• _Task requirements_
From the listing below, restate word for word the lines from the line containing "Task: Click the Bandes" down through the line containing "Task: Expand list". Exclude pictures.

• _Source records_
☆ ☆ ☆

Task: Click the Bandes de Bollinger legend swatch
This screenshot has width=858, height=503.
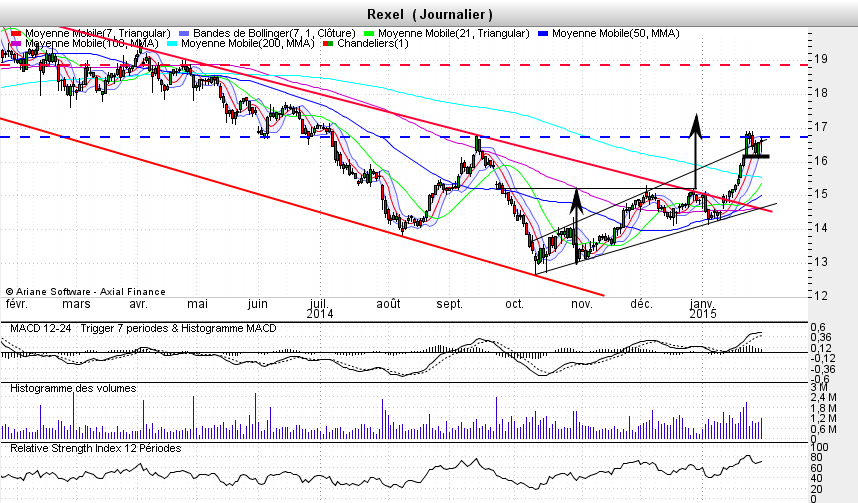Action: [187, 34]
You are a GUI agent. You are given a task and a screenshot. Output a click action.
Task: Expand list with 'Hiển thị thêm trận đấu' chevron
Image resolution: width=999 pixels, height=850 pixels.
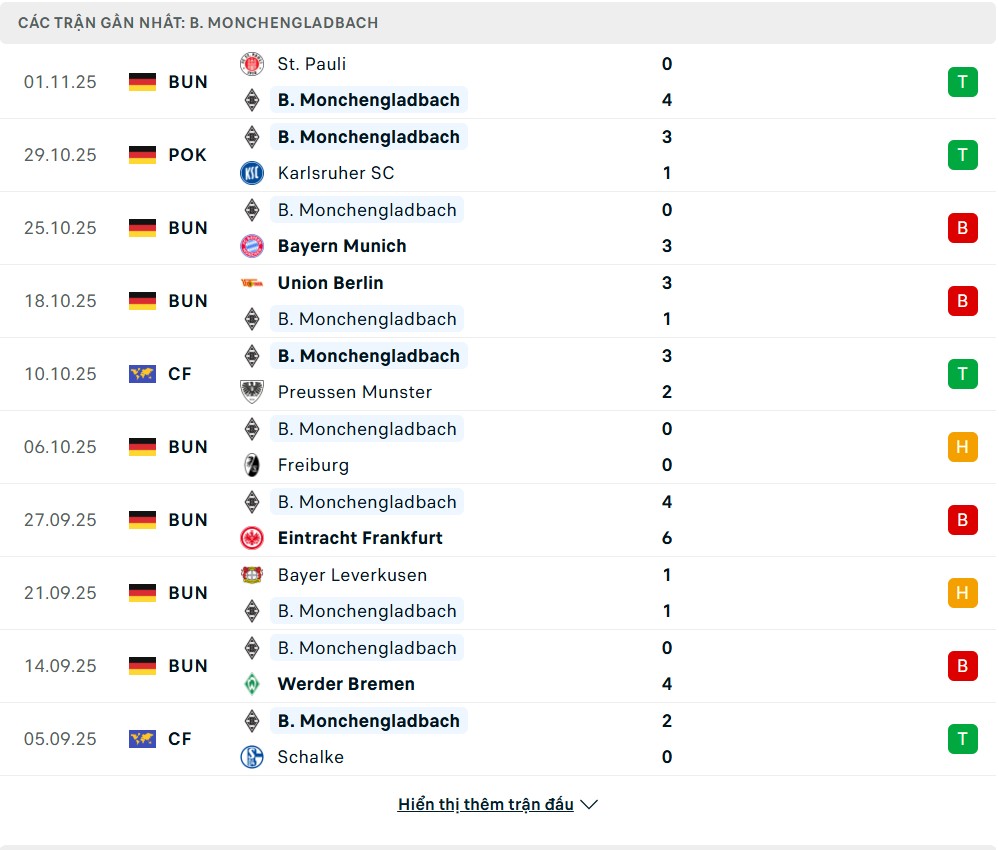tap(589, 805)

☆ ☆ ☆

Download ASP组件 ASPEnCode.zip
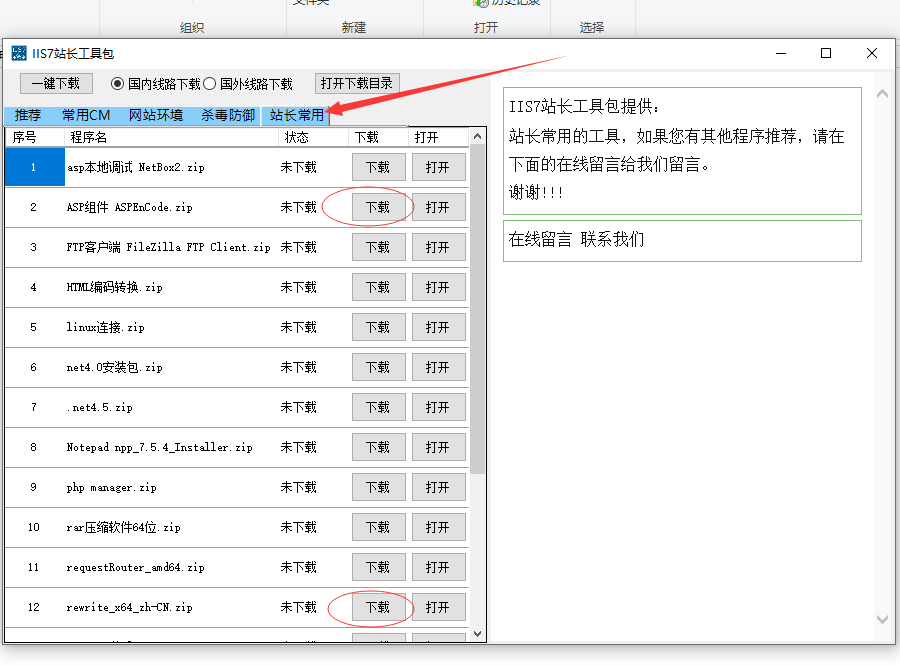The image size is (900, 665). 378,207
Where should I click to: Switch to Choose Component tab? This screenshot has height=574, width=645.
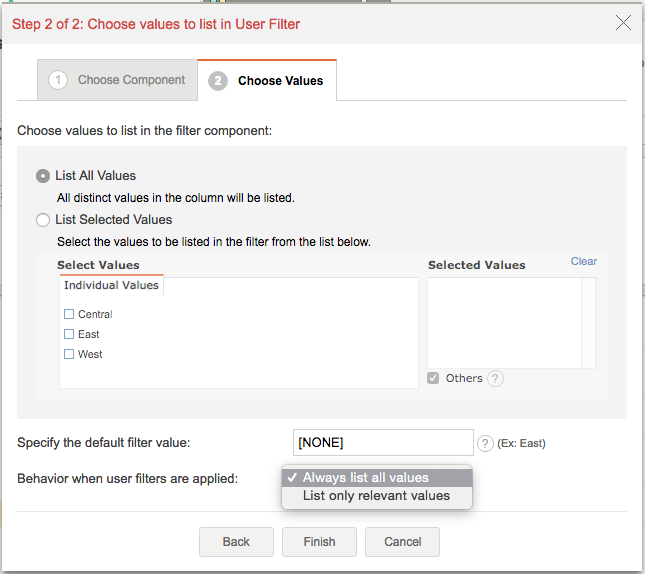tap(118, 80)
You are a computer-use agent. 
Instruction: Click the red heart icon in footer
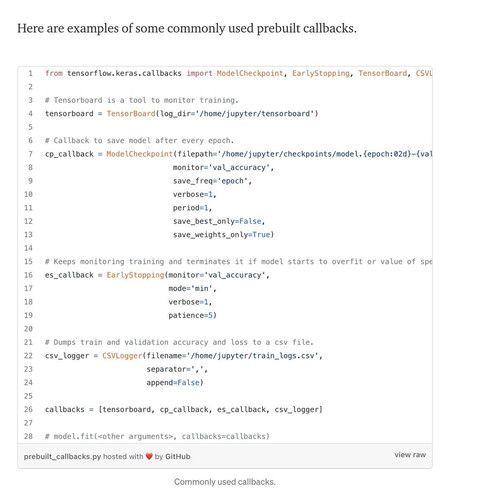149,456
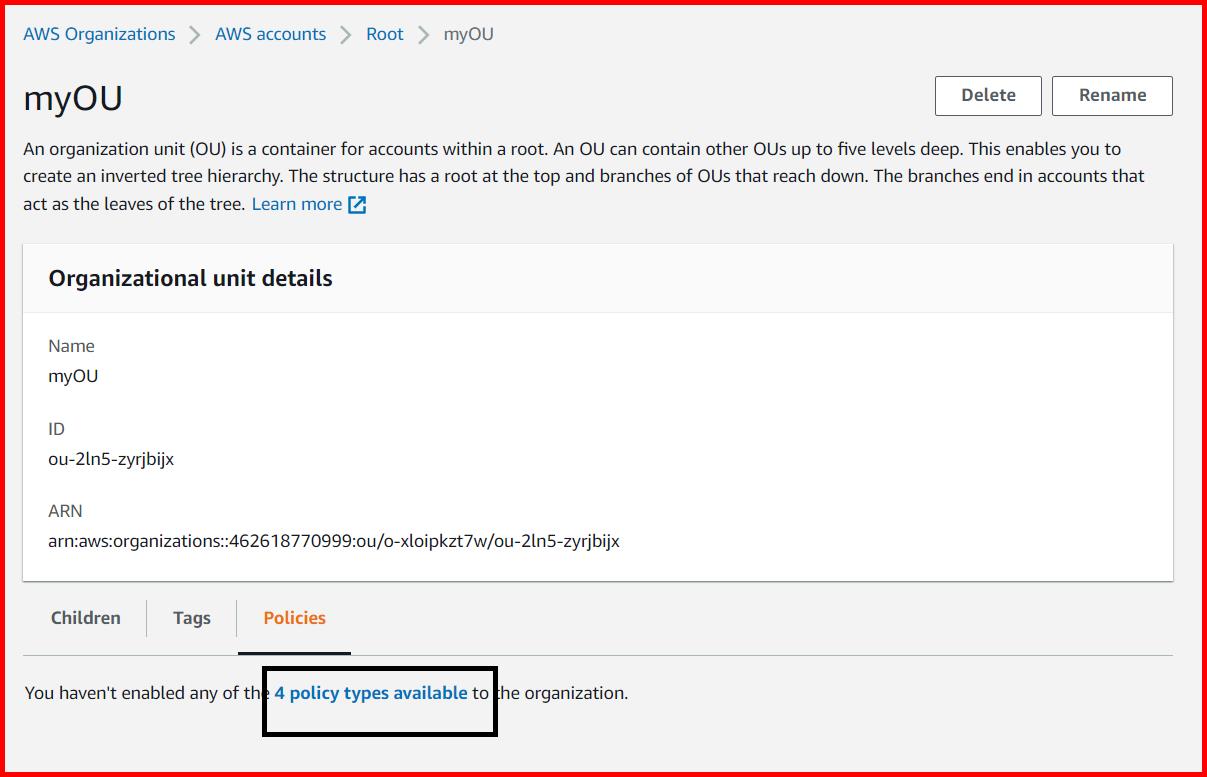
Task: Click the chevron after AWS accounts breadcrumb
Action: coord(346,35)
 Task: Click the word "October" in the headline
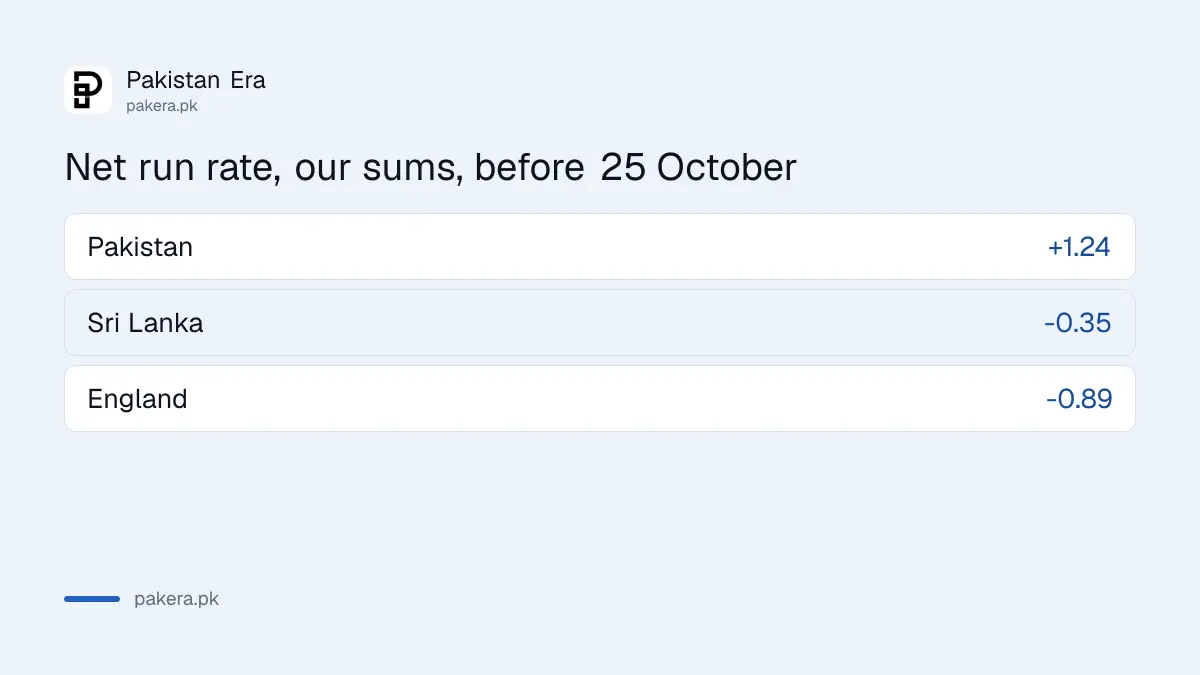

☆ ☆ ☆

• _Finished task_
Task: Click the Bandes de Bollinger legend swatch
This screenshot has width=858, height=503.
Action: [187, 34]
You are a GUI agent. You are given a task and a screenshot. Output a click action.
Task: Expand list with 'Hiển thị thêm trận đấu' chevron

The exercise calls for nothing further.